What you need to do.
Translate this sentence from the hair-stretching forum thread into Spanish: "I am 6 weeks today but it feels like more."

I'm 11 weeks and 3 days into a 12 week stretch. I can't wait to relax ! My hair looks so puffy, I can't to anything with it right now except throw a wig over it.  I'll probably relax a day or two early so I can be cute for this weekend.


----------



## ChristmasCarol (Aug 24, 2011)

*119* weeks...transitioning.


----------



## long_hair1day (Sep 6, 2011)

I am 6 weeks today but it feels like more. I'm just reaching neck length and I'm trying to wait until 8 weeks to relax again but this here is getting crucial! My new growth is about 1 inch right now and it always seems to get unruly,unmanageable and out of control around 7 weeks.


----------



## Highly Favored8 (Sep 15, 2011)

9 months post!


----------



## Sanity (Sep 15, 2011)

3 wks and 6 days into another 12 wk stretch


----------



## nyreeroberts1 (Sep 19, 2011)

Right @ week 12 but going for 25 weeks until Christmas. I am hoping to finally be at BSL by then. I am trying to see what 3-4 inches of new growth actually look like, so if it goes well I may give the natural thing a try one more time.


----------



## New2me (Sep 19, 2011)

[Word and element location records]
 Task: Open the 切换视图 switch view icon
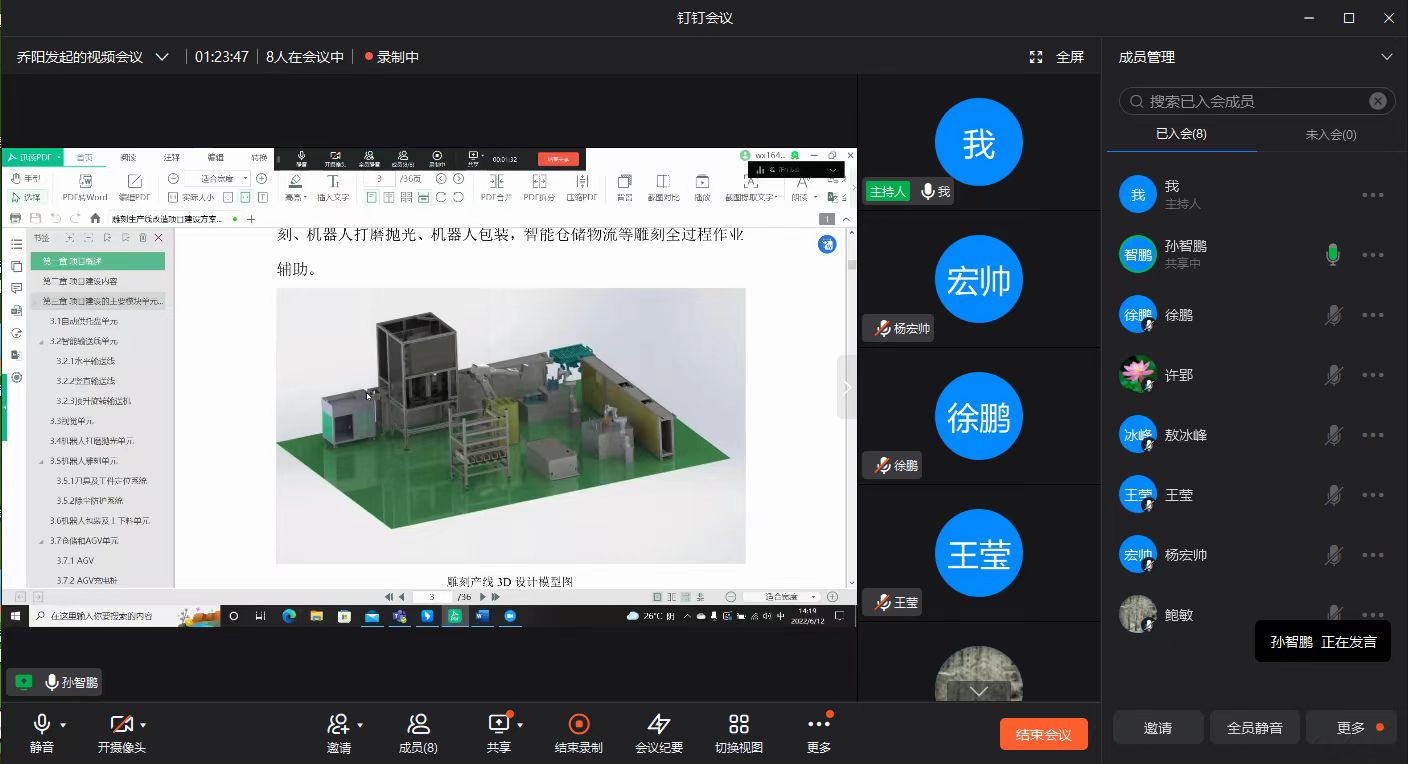739,725
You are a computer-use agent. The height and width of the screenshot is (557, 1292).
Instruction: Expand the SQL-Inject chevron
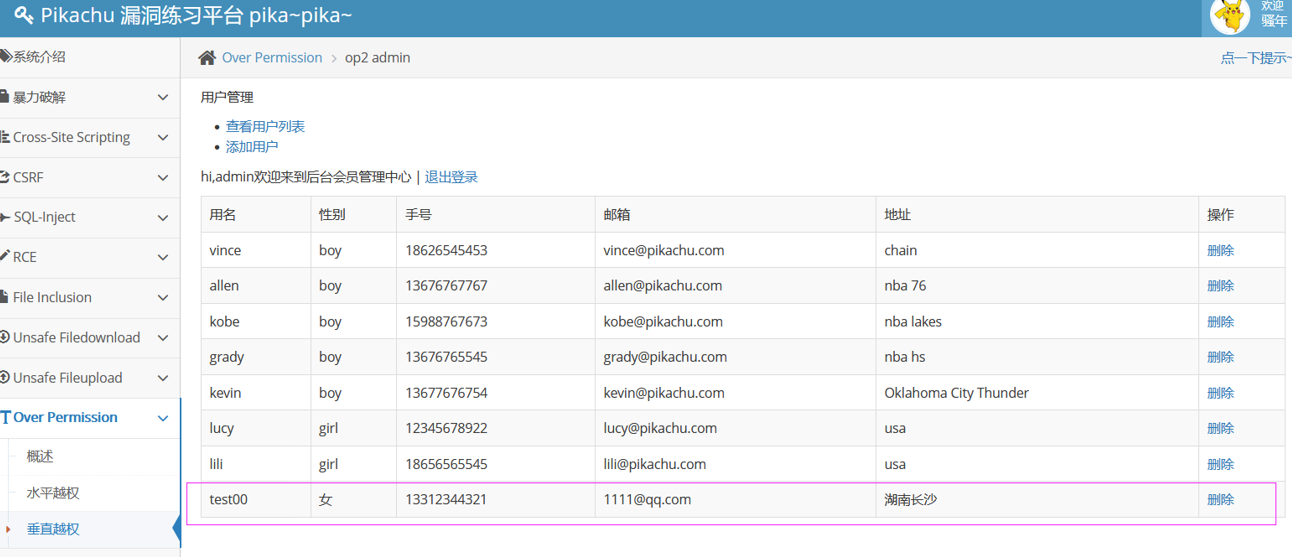click(163, 218)
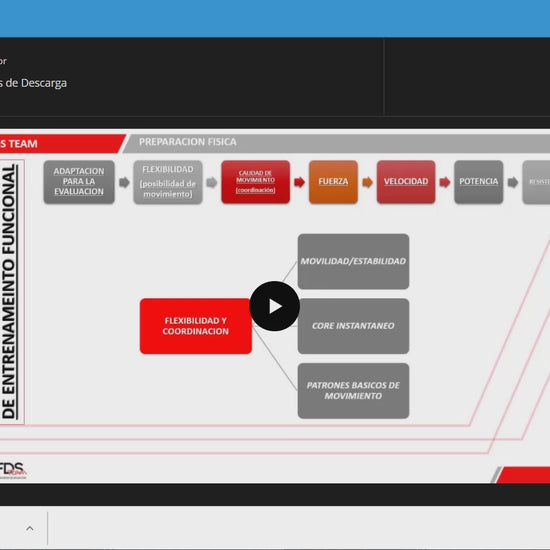Image resolution: width=550 pixels, height=550 pixels.
Task: Play the video with the center play button
Action: click(274, 306)

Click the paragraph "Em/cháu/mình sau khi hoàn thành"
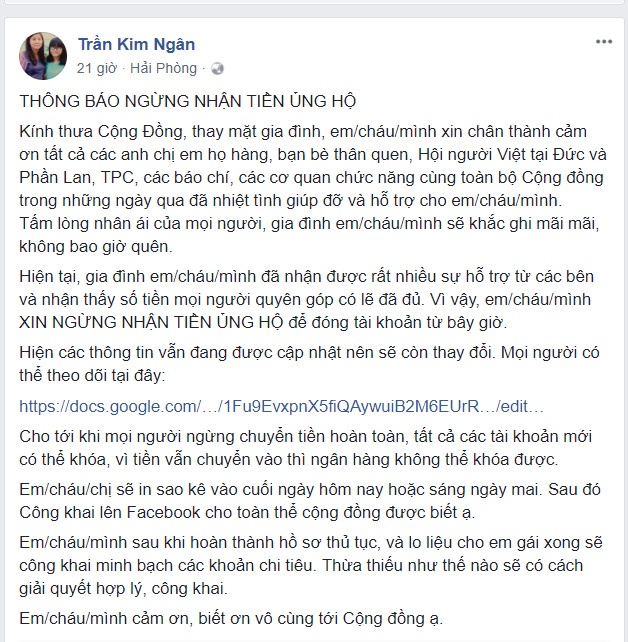[311, 565]
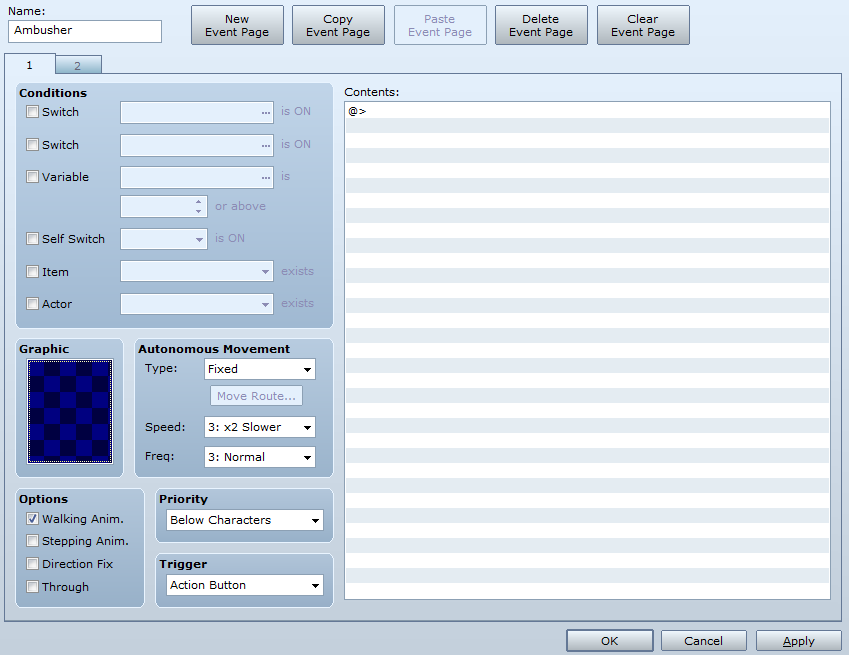Open the Priority dropdown

(245, 520)
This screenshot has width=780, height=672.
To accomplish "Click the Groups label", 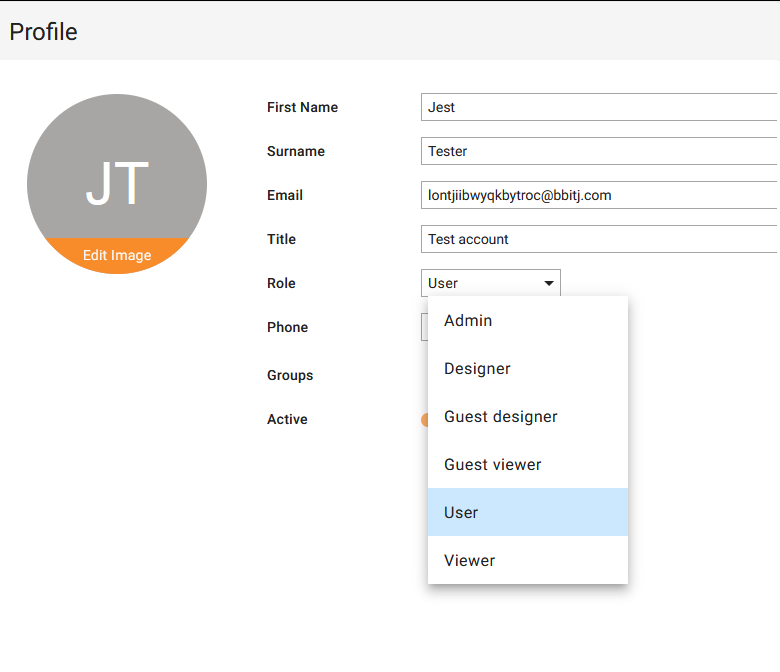I will [x=290, y=375].
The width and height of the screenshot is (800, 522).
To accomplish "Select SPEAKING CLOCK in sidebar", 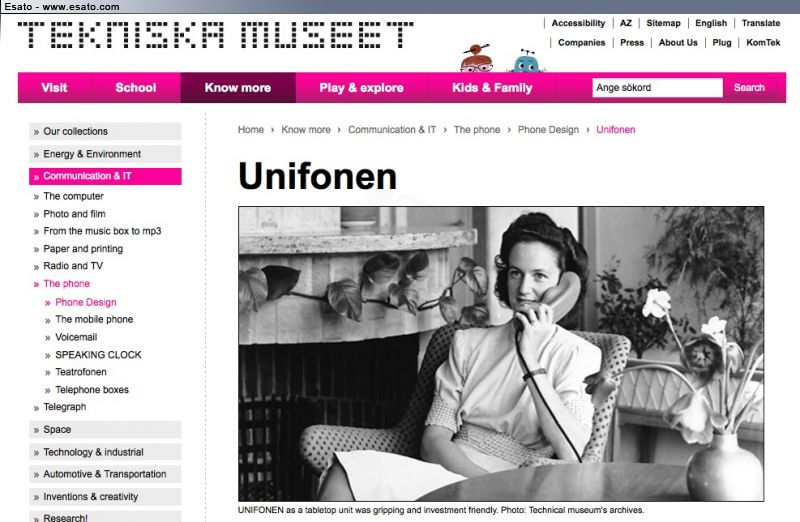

Result for this exercise.
Hoy cumplo 6 semanas, pero se siente como si fueran más.